## WHAT IS NEEDED
Retype, without alteration, every row from the one containing "Toggle Management and" down to the one containing "At what coordinates should I click to accomplish: Collapse", including both of those rows.

## PROVIDED MATERIAL
------------------------------------------------------------
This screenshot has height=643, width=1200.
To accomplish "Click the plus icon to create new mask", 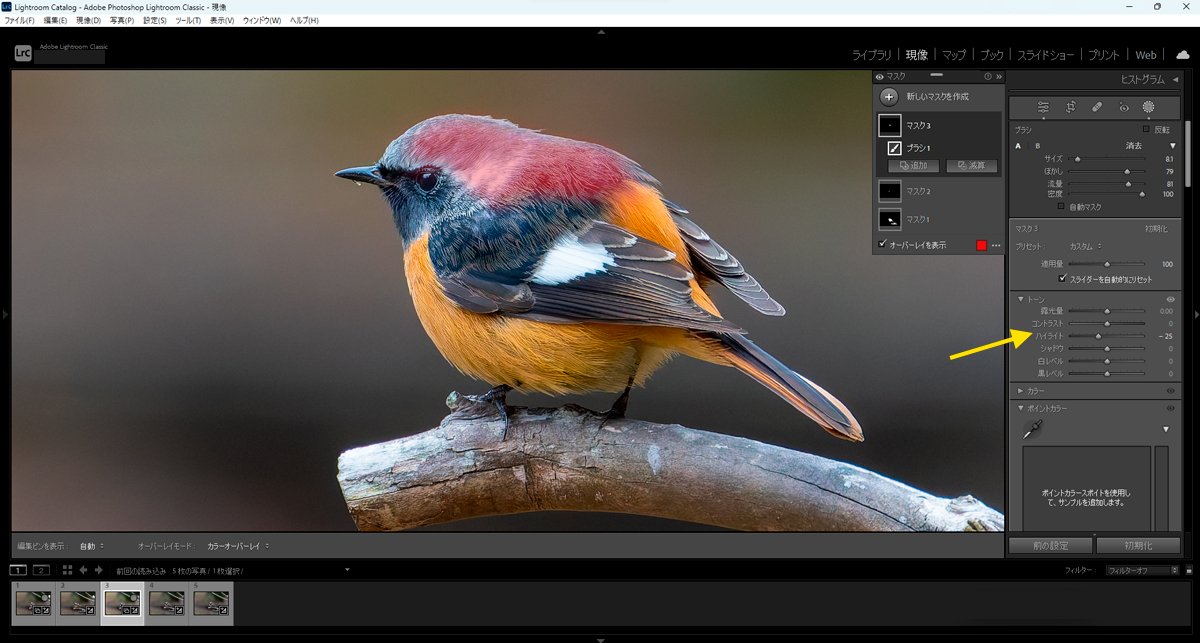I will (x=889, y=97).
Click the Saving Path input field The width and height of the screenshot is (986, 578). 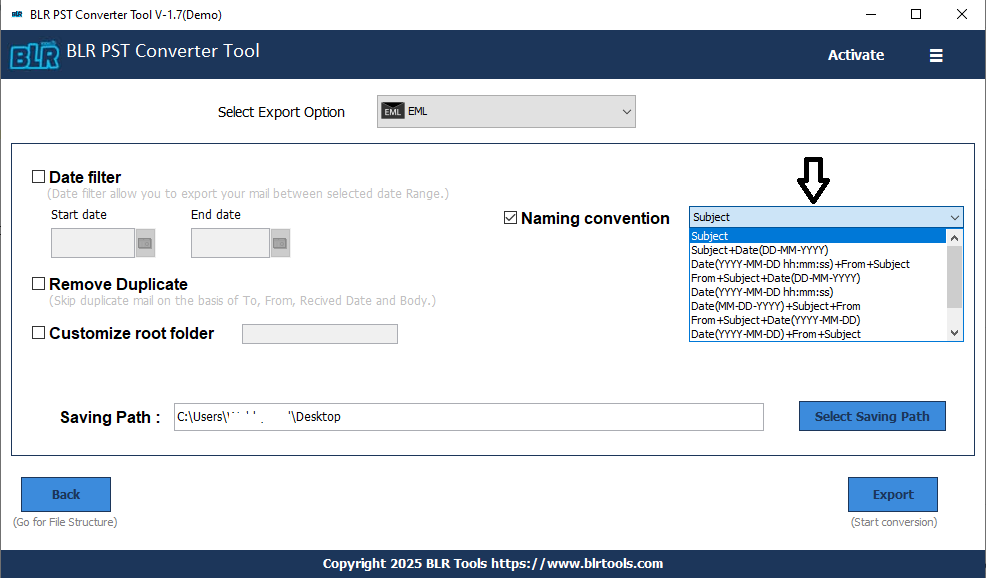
------------------------------------------------------------
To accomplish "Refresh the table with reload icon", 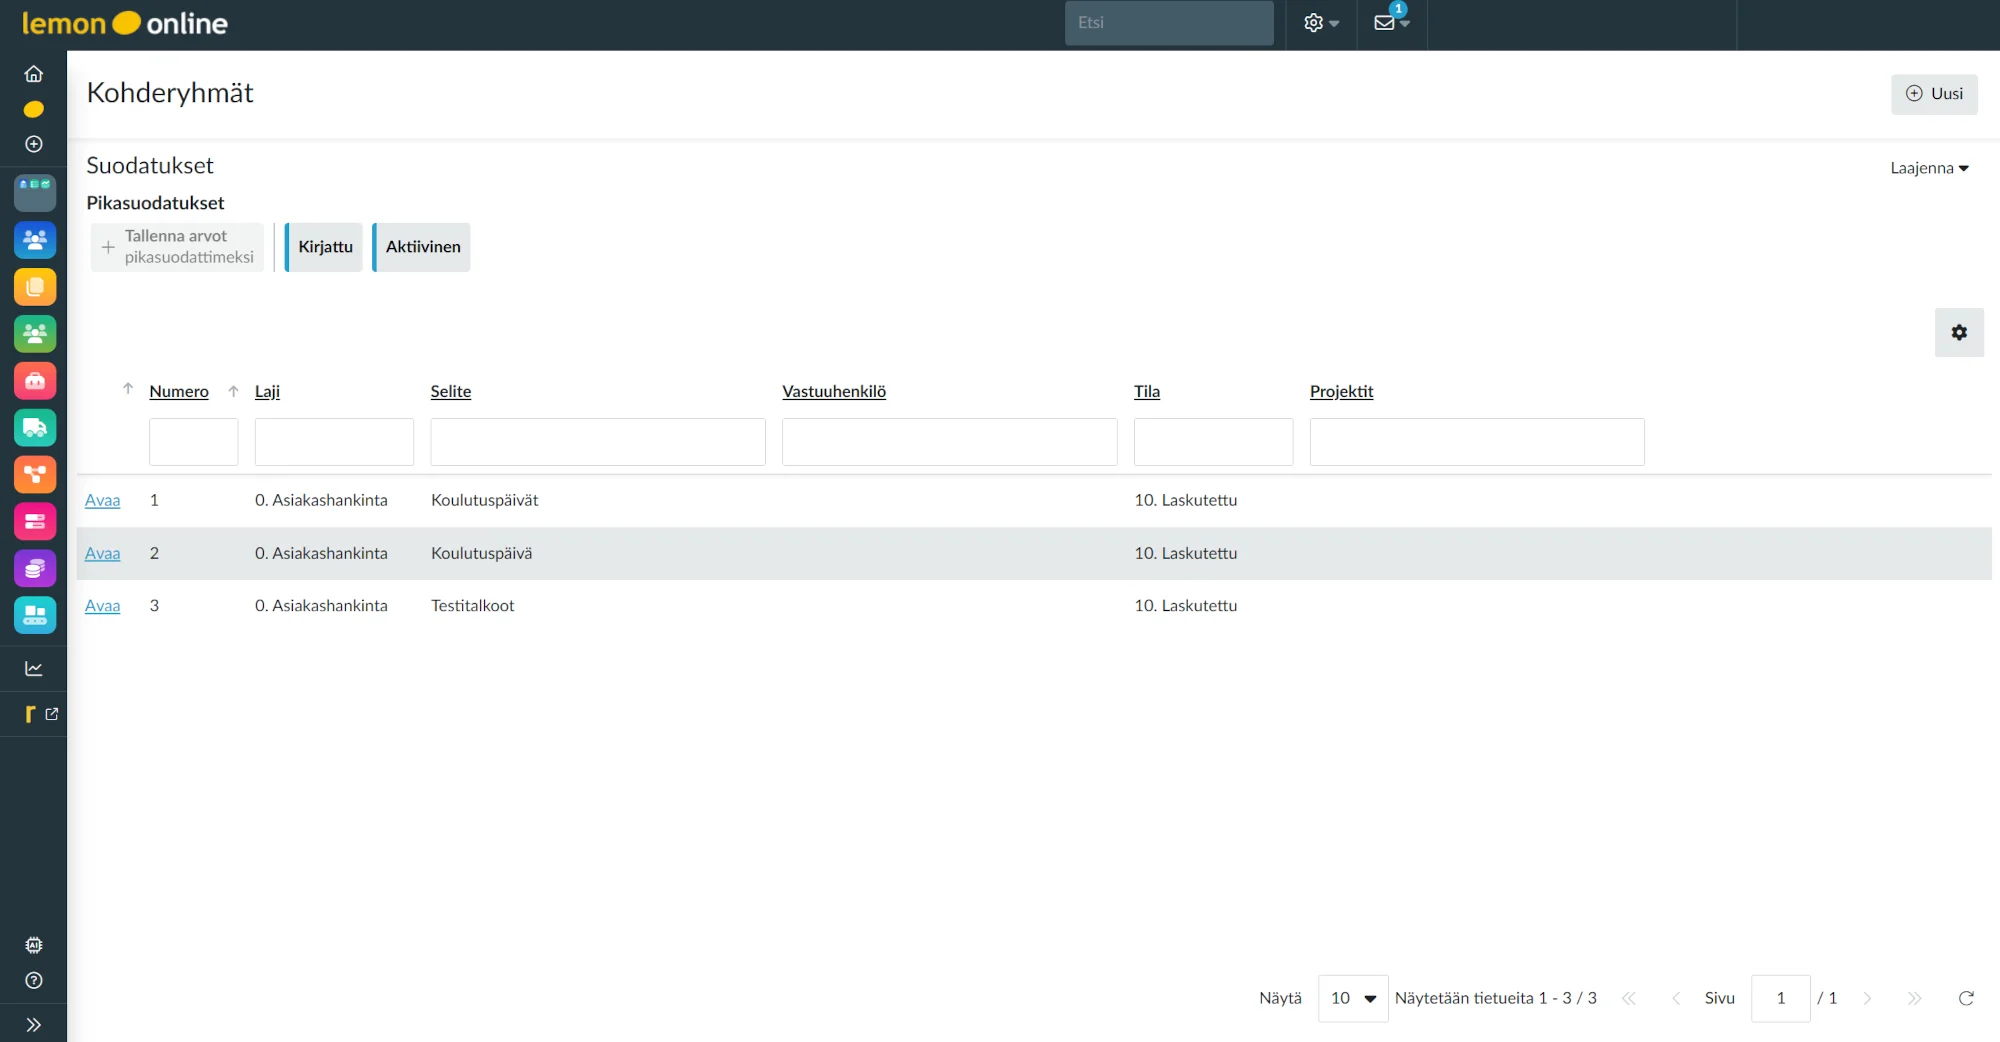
------------------------------------------------------------
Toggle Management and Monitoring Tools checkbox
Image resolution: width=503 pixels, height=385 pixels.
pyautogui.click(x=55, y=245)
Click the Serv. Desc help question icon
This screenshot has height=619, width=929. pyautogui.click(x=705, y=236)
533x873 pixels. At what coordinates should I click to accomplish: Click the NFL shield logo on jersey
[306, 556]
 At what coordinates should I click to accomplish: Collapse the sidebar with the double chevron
------------------------------------------------------------
## WRITTEN SOLUTION
Toggle Management and Monitoring Tools checkbox
Image resolution: width=503 pixels, height=385 pixels.
pyautogui.click(x=55, y=245)
Click the Serv. Desc help question icon
This screenshot has height=619, width=929. pyautogui.click(x=705, y=236)
533x873 pixels. At what coordinates should I click to accomplish: Click the NFL shield logo on jersey
[306, 556]
 At what coordinates should I click to accomplish: Collapse the sidebar with the double chevron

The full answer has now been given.